DOKUMENTAUSZUG –
Entscheidungsstichwort (Thema)

Zulässigkeit einer Richtervorlage. Entstehung der Selbstverbrauchsteuer

 

Leitsatz (amtlich)

Zur Zulässigkeit einer Richtervorlage gemäß Art. 100 Abs. 1 GG.

 

Leitsatz (redaktionell)

1. Die Begründung eines Vorlagebeschlusses muß ergeben, inwiefern die Entscheidung des vorlegenden Gerichts von der Gültigkeit der zur Prüfung gestellten Rechtsvorschrift abhängt und mit welcher übergeordneten Rechtsnorm sie unvereinbar ist. Der Vorlagebeschluß muß aus sich heraus ohne Beiziehung von Akten verständlich sein. Das vorlegende Gericht hat in den Gründen seines Beschlusses den Sachverhalt, soweit er für die rechtliche Beurteilung wesentlich ist, und die rechtlichen Erwägungen erschöpfend darzulegen.

2. Im übrigen hat das vorlegende Gericht auch in seinem Berichtigungsbeschluß die gebotene Auseinandersetzung mit dem ausführlichen Urteil des Bundesfinanzhofs vom 27. März 1981 – V R 97/77 – (BFHE 133, 106) zu den hier maßgeblichen Bestimmungen des Steueränderungsgesetzes 1973 und den damit verbundenen verfassungsrechtlichen Fragen vermissen lassen.

3. Aus § 30 Abs. 2 UStG 1973 ergibt sich, daß die Selbstverbrauchbesteuerung erst dann ausgelöst wird, wenn der Unternehmer seinen Investitionsentschluß in der Weise verwirklicht, daß er den Investitionsgegenstand der Verwendung oder Nutzung als Anlagevermögen zuführt.

 

Normenkette

GG Art. 20. Abs. 3, Art. 100 Abs. 1; BVerfGG § 80 Abs. 2; UStG § 27 Abs. 15 Fassung: 1973-06-26, § 30 Fassung: 1973-06-26

 

Verfahrensgang

FG Münster (Vorlegungsbeschluss vom 01.04.1982; Aktenzeichen V 3297/78 U)

 

Gründe

Die Vorlage betrifft die Frage, ob es mit dem Grundgesetz vereinbar ist, daß die Selbstverbrauchsteuer auf die Zuführung solcher Wirtschaftsgüter zum Anlagevermögen erhoben wird, die der Unternehmer vor dem Beschluß des Deutschen Bundestages über die Wiedereinführung der Steuer bestellt hat.

I.

[Dateneinträge]

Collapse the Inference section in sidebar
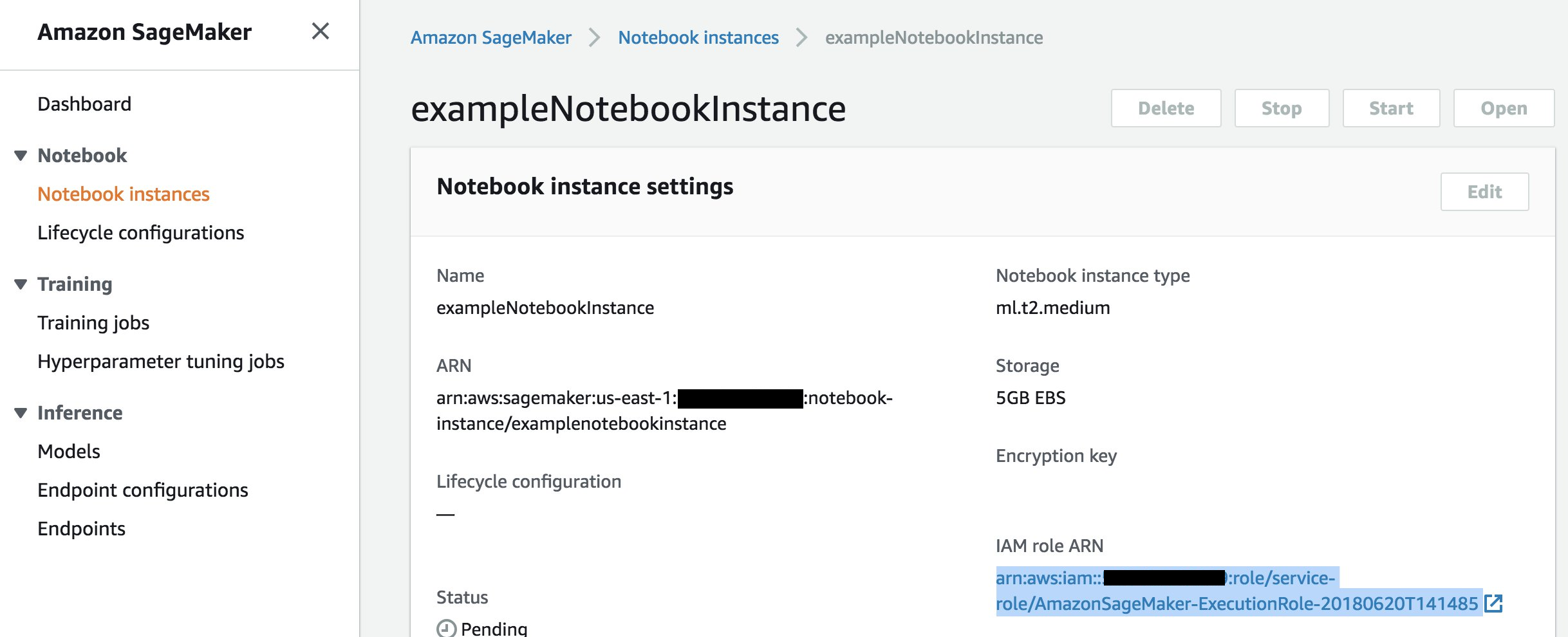Viewport: 1568px width, 637px height. point(21,412)

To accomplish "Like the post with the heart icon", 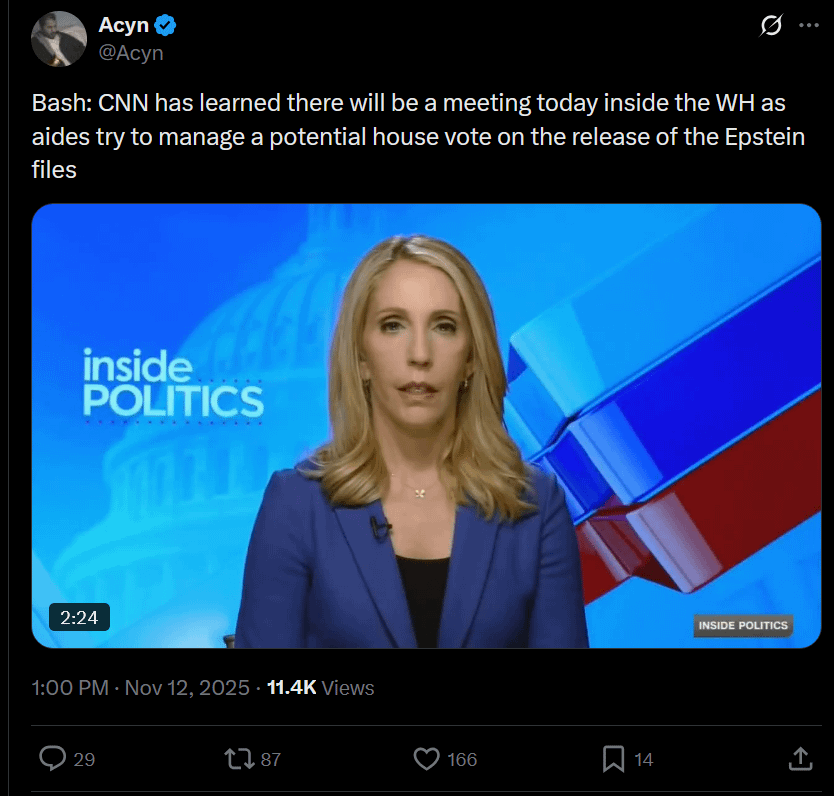I will pos(427,759).
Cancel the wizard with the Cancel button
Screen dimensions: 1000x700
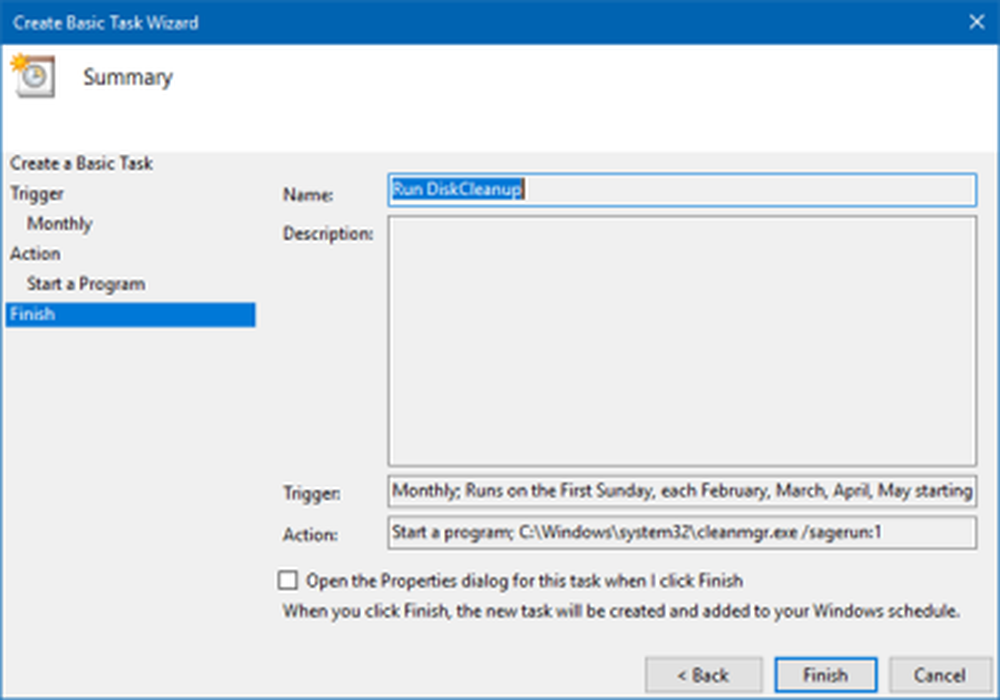click(x=939, y=675)
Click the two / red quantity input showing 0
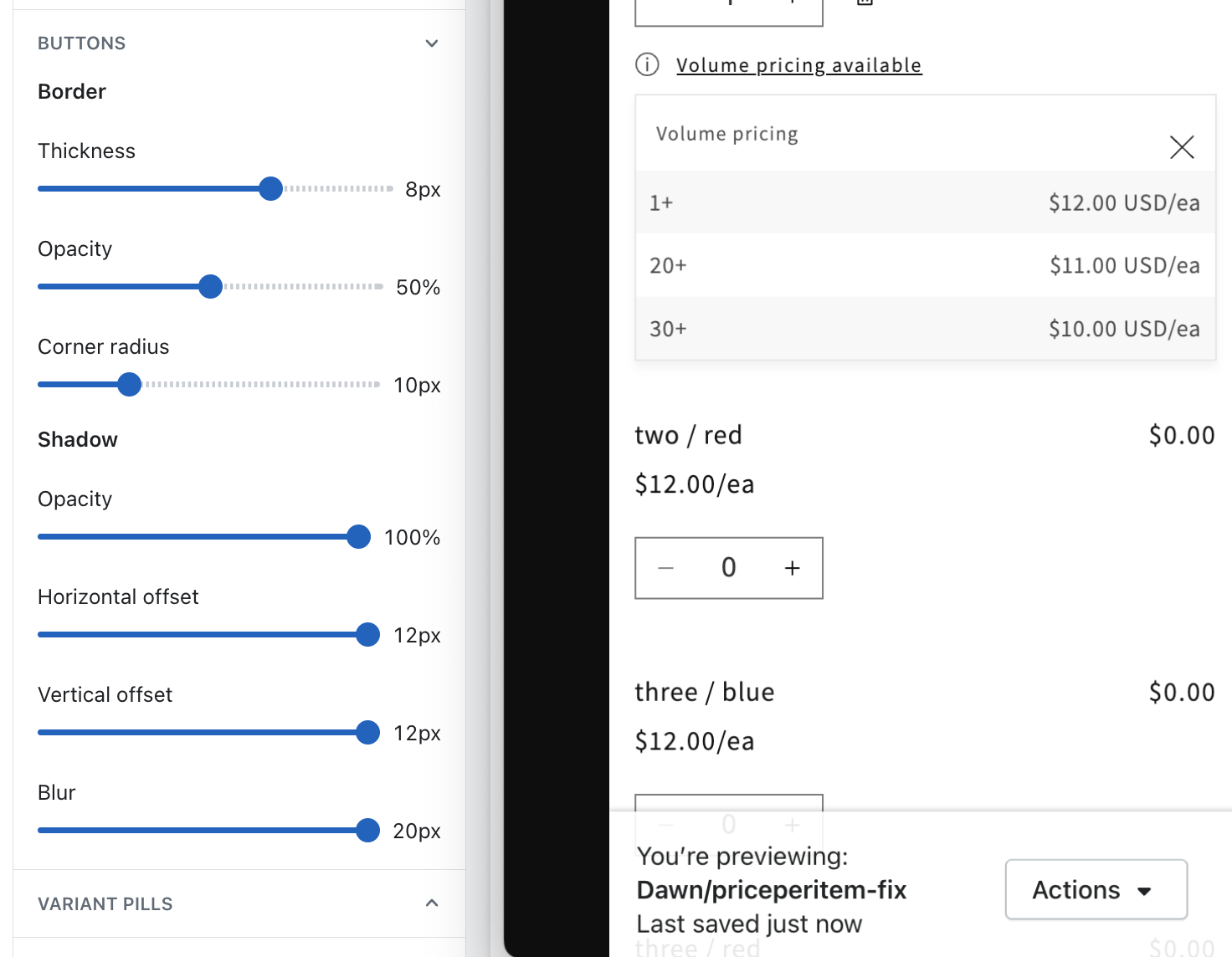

ZU ERLEDIGEN –
1. Schreiben Sie aus der Entscheidung zur Selbstverbrauchsteuer alles von „GG Art. 20. Abs.“ bis hinunter zu „V 3297/78 U)“ wortgetreu ab.
2. Setzen Sie die Entscheidung zur Selbstverbrauchsteuer an der Stelle fort, an der sie aufhört.
Die Einträge stehen in keinem Zusammenhang mit der Entscheidung zur Selbstverbrauchsteuer.

ERWARTETE ANTWORTEN –
1.
GG Art. 20. Abs. 3, Art. 100 Abs. 1; BVerfGG § 80 Abs. 2; UStG § 27 Abs. 15 Fassung: 1973-06-26, § 30 Fassung: 1973-06-26

 

Verfahrensgang

FG Münster (Vorlegungsbeschluss vom 01.04.1982; Aktenzeichen V 3297/78 U)

2.
Die Bundesregierung beschloß am 9. Mai 1973 ein Stabilitätsprogramm, das u. a. zur Dämpfung der besonders expansiven Investitionsnachfrage eine auf längstens zwei Jahre befristete Investitionsteuer vorsah. Diese Steuer sollte mit Wirkung vom 9. Mai 1973 im Rahmen der Mehrwertsteuer erhoben werden.

Der steuerliche Inhalt des Stabilitätsprogramms wurde nach seiner Bekanntgabe am 10. Mai 1973 in die Ausschußberatungen über den Entwurf eines Steueränderungsgesetzes 1973 eingebracht. In der Sitzung vom 23. Mai 1973 nahm der Deutsche Bundestag die Vorlage in zweiter und dritter Lesung an. Nach seiner Verkündung am 28. Juni 1973 (BGBl. I S. 676) trat das Steueränderungsgesetz 1973 am 29. Juni 1973 in Kraft.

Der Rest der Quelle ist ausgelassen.